The UAE‘s Ministry of Education has also developed a ten-year strategy (2010-2020) aimed at improving student outcomes and school life, providing access to affordable and high-quality education.
Smart education has also been implemented through the digital education initiative, the Mohammad Bin Rashid Initiative for Smart Learning. The project is set to introduce smart classes across all schools and facilitate a modern learning environment by providing tablets and high-speed 4G networks by 2017. Within two years of its implementation, the programme has covered 800 classrooms across 146 schools.
The GCC education sector is projected to reach 15 million in 2020. However, challenges facing governments in the GCC include:
The shortage of teachers in the region is the second highest in the world due to an overall dearth of teachers globally coupled with a low pool of nationals inclined towards pursuing teaching as a profession in the GCC. The opening of new institutions in the region is likely to worsen the situation.
In the current global investment climate, private education providers find it challenging to receive sufficient funding for projects. Although banks actively provide loans to players in the education sector, they are limited to entities with a credible track record.
As several new schools are opening and under development in the region, competition among the private players is increasing. This is also leading to an oversupply in the education market, especially in Dubai, thereby intensifying competition and impacting profitability of newer players.
A government-imposed restriction or limitation on the fee hike is another challenge faced by the private players. With no or little increase in fees, which is not proportional to the rise in costs, private schools are unable to spend on upgrading their infrastructure and resources.
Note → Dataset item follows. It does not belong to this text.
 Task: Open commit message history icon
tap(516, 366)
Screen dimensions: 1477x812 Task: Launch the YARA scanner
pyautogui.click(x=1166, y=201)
Rather than enrolling at institutes within the region, students in the GCC prefer to pursue education abroad, either through self-funding or with external support. Another factor driving the outflow of students is the rising cost of education in the GCC.
The GCC education system is yet to align itself with the needs of the globalised industry. As a result of the skill gap, the member nations face a high rate of unemployment among the youth.